Nkem
GRACE NKEM
(surname pronounced in-kem or ‘n-kem)
Born 1997 in Tver, Russia
Lives and works in New York City
Artist Bio
Grace Nkem is a Nigerian-Russian painter from Tver who studied Art History at Columbia University and now lives and works in New York City. In her work she grapples with the ills of social alienation, mass digitization, and globalism— ironically noting that she owes her very existence to the latter of the three.
Formally, her paintings are inspired by twentieth and twenty-first century figurative painting, and the internet writ large (where, in the artist's own words, "all images seem to exist at once."). Leaning heavily into luminous, contrasting color palettes and crisp atmospheres, Nkem brings together disparate images through free association, noting that it takes very little prompting for the human eye to dive into metaphor: when objects are put beside one another in a picture, a connection inevitably arises between them. Meaning in her work is thus produced according to both the internal logic of her paintings’ and the social context they are viewed in.
The artist is unabashedly open about her deep interest in late twentieth and twenty first century cultural critics like Ta’Neshi Coates, Mark Fischer, Hito Styerl, Nick Land, and Jean Baudrillard.
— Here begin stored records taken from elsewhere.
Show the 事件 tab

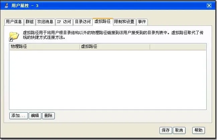point(142,22)
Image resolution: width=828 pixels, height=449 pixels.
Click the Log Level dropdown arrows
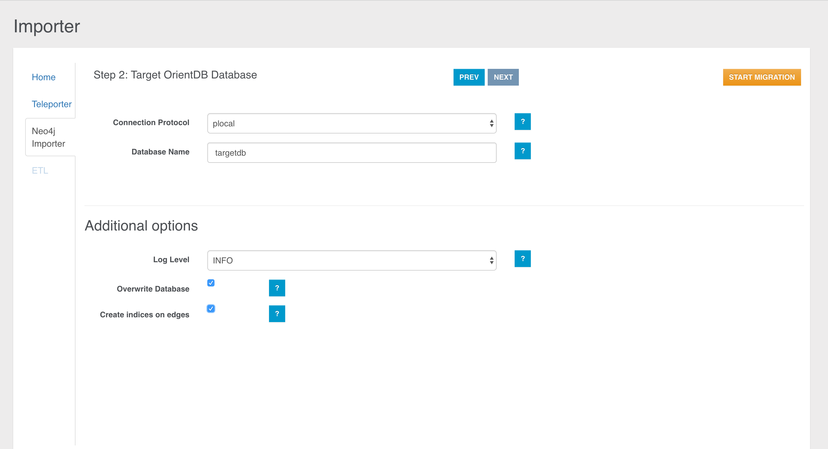click(491, 260)
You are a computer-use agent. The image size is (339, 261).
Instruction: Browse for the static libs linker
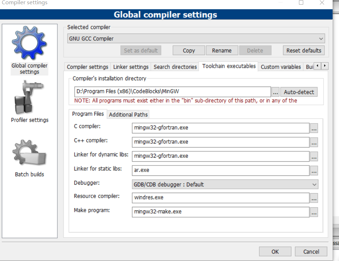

Nonetheless, rather than produce commentary, her work asks viewers to tease issues out for themselves.
Nkem’s main goal is to produce artwork that rewards sustained attention as she works through themes that weigh heavily upon the modern psyche: mass hysteria, truth and untruth, racial antagonism, class consciousness, the dissolution of consensus reality, the specter of terrorism, compounding loss of cultural history, rampant wealth inequality, the tyranny of the digital, and a cultural preoccupation with perceived social decay.